Rosalynde eBook

This eBook from the Gutenberg Project consists of approximately 182 pages of information about Rosalynde.

Rosalynde eBook

This eBook from the Gutenberg Project consists of approximately 182 pages of information about Rosalynde.
Shepherds with their oaten pipes were never quite at home in the English climate, which is ill suited to life in the open, to loose tunics, and bare limbs.[1] It is doubtful whether the pastoral would have become popular in England without the stimulus furnished by contemporary European literature.  Most influential of these contemporary influences was the “Diana Enamorada,” published about 1558, a Spanish pastoral romance written by Jorge de Montemayor, a Portuguese by birth, a Spaniard by adoption.  Although the English translation of the “Diana” did not appear until 1598[2] it was well known to Sidney, who translated parts of it, and imitated it in his “Arcadia” (1590), and to Greene, whose “Menaphon,” also an imitation of the “Diana,” had appeared in 1589, the year before “Rosalynde.”  Though it is entirely possible that Lodge may have imitated Greene, it is probable that he, like Greene, had read the “Diana,” for it is certain that he knew Spanish,[3] as well as French and Italian, and the “Diana” was already, it is said,[4] the most popular book in Europe.

### Raw data
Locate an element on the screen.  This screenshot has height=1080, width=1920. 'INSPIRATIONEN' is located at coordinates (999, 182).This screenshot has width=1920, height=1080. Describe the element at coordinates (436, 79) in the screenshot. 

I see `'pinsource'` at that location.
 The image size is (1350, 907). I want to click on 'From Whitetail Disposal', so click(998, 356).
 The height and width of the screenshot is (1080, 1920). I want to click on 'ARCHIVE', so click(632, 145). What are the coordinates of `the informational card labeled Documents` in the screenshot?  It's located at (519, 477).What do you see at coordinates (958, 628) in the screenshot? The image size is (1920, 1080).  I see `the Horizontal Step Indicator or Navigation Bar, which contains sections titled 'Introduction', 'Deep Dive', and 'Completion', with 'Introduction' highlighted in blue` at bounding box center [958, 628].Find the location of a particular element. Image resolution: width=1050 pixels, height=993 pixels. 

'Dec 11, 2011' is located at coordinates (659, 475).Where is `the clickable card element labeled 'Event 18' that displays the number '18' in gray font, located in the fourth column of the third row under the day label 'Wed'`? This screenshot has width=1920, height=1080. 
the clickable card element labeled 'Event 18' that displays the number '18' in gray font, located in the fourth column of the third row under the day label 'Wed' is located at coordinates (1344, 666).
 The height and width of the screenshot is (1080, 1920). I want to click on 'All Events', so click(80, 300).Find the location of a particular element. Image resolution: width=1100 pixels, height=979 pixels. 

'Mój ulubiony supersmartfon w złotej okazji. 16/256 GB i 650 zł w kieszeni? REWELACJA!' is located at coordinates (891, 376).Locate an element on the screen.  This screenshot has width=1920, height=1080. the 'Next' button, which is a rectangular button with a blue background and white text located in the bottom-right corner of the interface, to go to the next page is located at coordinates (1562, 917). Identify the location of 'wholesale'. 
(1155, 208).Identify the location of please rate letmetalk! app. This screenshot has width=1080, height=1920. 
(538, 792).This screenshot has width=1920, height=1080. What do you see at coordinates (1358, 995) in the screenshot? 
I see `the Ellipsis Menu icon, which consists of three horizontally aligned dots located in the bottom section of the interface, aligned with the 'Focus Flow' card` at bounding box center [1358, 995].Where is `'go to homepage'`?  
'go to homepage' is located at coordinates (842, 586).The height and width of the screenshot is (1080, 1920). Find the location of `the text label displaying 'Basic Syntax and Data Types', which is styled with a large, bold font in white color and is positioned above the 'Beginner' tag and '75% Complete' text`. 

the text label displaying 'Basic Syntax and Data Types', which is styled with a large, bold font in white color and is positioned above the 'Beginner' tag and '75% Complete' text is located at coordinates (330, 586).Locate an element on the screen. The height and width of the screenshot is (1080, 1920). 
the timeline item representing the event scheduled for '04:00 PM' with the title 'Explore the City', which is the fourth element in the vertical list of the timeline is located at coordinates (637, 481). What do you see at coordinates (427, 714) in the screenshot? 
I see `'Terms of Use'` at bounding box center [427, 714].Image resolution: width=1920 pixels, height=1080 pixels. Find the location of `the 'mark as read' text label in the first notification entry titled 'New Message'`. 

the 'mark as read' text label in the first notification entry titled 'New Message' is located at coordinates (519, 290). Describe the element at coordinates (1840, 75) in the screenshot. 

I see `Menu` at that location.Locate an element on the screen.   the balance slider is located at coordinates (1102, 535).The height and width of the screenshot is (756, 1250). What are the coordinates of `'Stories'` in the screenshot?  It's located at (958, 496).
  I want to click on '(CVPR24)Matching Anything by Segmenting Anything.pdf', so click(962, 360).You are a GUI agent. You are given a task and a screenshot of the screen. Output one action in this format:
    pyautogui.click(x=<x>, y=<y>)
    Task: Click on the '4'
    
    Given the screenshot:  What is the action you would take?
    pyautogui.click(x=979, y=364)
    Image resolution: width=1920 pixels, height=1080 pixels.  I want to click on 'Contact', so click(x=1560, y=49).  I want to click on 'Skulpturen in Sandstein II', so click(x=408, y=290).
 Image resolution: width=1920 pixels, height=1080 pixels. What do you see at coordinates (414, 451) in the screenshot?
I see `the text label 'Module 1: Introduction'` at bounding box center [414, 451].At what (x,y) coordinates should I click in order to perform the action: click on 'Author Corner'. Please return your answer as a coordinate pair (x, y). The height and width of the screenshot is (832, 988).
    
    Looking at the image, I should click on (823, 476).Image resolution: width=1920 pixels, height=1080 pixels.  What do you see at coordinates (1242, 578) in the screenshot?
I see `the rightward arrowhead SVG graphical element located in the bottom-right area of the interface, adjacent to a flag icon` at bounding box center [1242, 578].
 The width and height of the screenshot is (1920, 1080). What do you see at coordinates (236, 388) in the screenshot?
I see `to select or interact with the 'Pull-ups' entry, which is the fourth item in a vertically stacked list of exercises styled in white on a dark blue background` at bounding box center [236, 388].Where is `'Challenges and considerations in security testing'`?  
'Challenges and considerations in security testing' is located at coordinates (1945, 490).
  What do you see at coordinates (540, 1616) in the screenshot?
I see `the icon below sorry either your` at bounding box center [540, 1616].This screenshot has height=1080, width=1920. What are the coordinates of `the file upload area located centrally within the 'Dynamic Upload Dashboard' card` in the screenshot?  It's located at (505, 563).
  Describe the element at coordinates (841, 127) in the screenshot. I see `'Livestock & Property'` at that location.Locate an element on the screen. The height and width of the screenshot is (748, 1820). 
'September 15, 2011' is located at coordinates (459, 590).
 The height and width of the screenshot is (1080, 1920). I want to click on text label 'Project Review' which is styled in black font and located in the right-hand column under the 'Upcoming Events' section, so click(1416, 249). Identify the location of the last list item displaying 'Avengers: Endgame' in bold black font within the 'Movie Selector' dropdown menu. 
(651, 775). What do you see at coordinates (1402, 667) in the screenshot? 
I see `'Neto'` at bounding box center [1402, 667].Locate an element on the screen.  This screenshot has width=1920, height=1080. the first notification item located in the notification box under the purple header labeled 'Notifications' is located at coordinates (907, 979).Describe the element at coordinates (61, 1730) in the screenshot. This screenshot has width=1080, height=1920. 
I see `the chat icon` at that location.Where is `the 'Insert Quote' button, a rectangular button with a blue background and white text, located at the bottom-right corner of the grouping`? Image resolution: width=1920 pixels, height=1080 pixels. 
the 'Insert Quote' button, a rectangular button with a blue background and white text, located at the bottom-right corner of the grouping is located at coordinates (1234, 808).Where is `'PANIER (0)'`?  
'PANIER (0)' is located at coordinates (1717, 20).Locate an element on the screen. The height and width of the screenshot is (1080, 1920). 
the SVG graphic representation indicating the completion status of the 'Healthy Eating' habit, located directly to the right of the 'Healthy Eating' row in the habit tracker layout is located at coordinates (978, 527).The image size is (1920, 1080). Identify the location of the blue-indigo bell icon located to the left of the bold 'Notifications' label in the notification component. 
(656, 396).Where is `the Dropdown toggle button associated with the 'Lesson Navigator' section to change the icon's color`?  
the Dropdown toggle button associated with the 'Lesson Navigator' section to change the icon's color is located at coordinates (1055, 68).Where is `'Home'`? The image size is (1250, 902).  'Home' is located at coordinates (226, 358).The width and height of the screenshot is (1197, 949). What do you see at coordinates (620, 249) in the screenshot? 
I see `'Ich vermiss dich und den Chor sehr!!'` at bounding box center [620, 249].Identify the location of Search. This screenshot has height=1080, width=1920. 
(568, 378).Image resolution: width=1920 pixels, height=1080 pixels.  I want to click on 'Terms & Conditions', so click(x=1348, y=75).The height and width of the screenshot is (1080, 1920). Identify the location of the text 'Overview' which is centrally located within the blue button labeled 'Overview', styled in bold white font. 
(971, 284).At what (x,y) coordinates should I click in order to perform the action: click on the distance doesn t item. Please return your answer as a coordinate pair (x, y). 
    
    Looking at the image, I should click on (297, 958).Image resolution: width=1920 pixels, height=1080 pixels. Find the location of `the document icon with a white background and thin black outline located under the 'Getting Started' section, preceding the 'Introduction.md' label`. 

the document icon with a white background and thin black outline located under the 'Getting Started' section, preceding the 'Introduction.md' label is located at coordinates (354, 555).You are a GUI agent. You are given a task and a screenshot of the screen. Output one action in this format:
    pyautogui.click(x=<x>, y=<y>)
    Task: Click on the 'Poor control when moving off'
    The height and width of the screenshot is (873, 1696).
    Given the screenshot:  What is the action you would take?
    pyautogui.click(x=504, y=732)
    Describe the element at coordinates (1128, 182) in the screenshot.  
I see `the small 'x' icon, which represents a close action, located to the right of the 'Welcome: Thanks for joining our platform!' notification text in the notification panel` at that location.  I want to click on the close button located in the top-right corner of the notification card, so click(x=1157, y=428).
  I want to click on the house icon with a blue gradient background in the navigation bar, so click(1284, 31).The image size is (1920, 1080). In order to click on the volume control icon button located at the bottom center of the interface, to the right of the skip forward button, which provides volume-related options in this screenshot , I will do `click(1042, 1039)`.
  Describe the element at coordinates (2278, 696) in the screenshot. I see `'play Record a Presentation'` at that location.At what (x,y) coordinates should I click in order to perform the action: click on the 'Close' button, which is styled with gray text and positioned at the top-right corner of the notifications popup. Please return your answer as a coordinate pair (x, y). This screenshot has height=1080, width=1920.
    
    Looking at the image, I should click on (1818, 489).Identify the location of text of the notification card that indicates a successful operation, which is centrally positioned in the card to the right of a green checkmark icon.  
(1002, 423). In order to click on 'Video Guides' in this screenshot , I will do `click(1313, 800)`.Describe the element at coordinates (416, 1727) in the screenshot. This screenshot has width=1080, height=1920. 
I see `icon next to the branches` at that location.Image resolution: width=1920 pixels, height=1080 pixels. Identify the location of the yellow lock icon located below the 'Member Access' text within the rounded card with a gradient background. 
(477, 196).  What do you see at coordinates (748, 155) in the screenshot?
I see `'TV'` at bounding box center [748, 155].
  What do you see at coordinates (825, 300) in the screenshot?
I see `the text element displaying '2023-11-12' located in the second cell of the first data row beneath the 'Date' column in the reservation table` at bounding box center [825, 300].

### Brief
In the Rosalynde passage, who wrote the "Diana Enamorada"?

### Output for this task
Jorge de Montemayor